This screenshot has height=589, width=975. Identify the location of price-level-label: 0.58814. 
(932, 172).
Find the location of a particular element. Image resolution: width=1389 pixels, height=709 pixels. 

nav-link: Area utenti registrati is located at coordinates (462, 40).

==

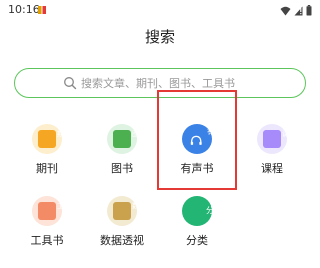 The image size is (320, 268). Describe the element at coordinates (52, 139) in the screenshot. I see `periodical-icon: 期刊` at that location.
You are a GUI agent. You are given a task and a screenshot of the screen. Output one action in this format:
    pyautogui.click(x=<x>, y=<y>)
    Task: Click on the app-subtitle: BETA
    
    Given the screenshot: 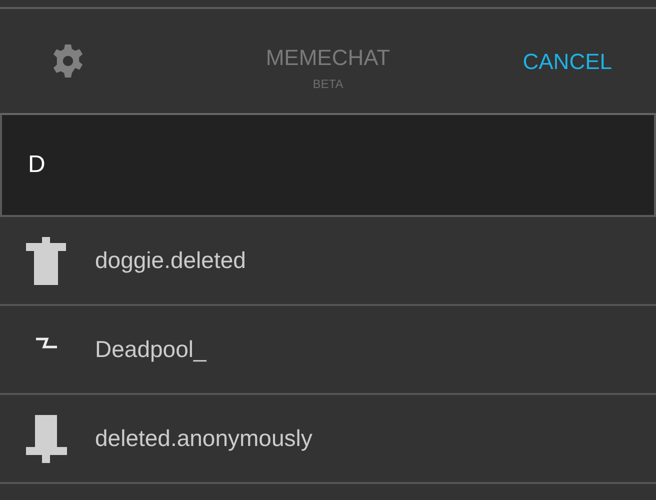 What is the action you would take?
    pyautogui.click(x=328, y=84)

* * *

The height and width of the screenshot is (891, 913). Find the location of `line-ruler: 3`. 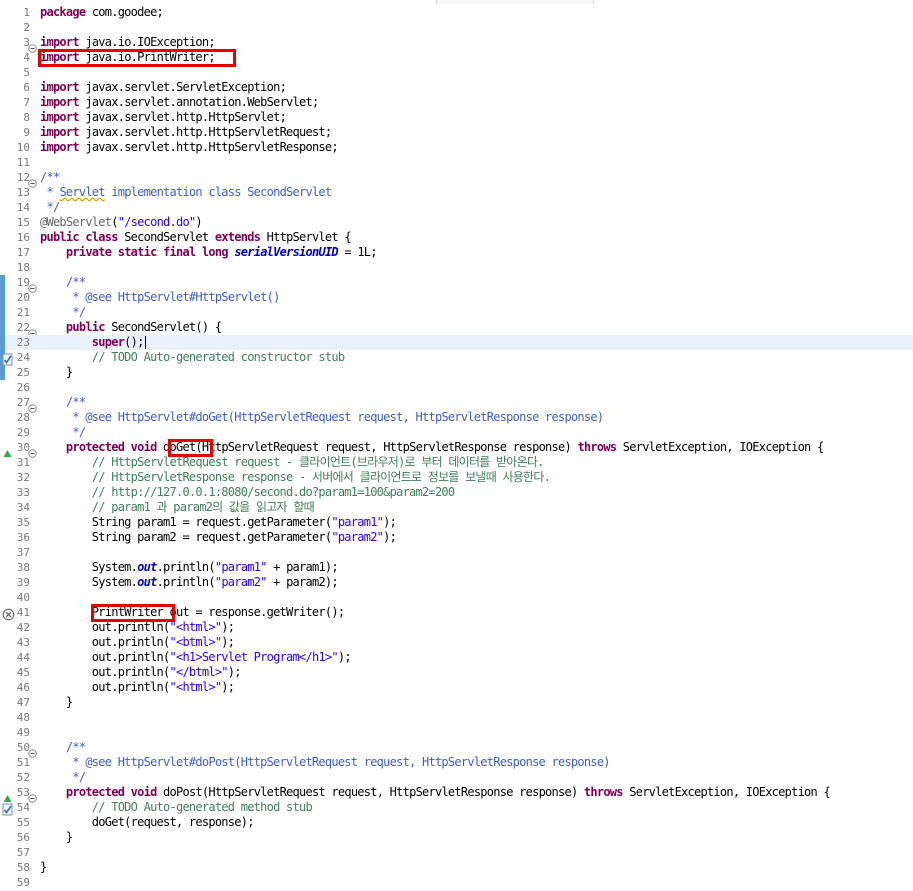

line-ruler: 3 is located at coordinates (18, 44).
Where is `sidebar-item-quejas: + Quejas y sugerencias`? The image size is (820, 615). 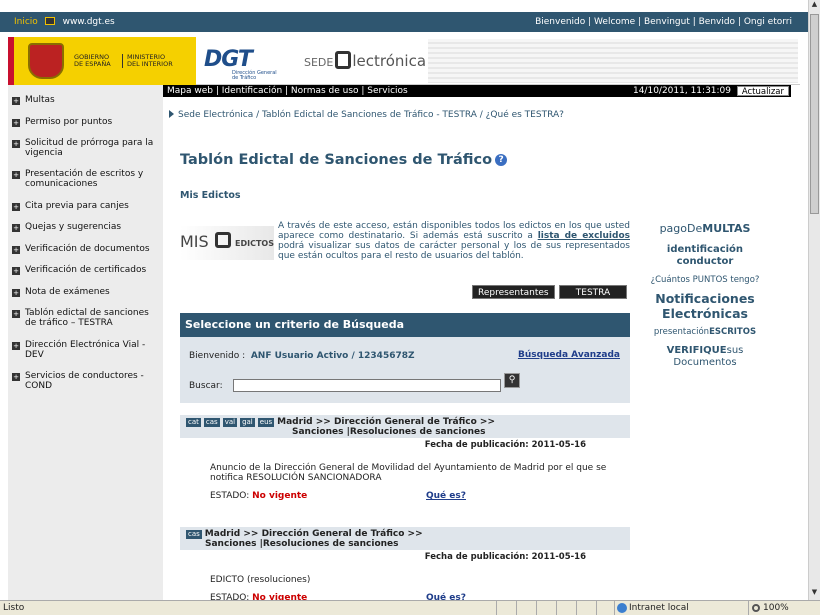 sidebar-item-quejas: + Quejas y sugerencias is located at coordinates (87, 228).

Problem: Replace "particular" with "specific" in the entries between the lines holding "Find the location of a" and "nav-link: Area utenti", inclusive, and return only those lines with nothing else changed.

Output:
Find the location of a specific element. Image resolution: width=1389 pixels, height=709 pixels. 

nav-link: Area utenti registrati is located at coordinates (462, 40).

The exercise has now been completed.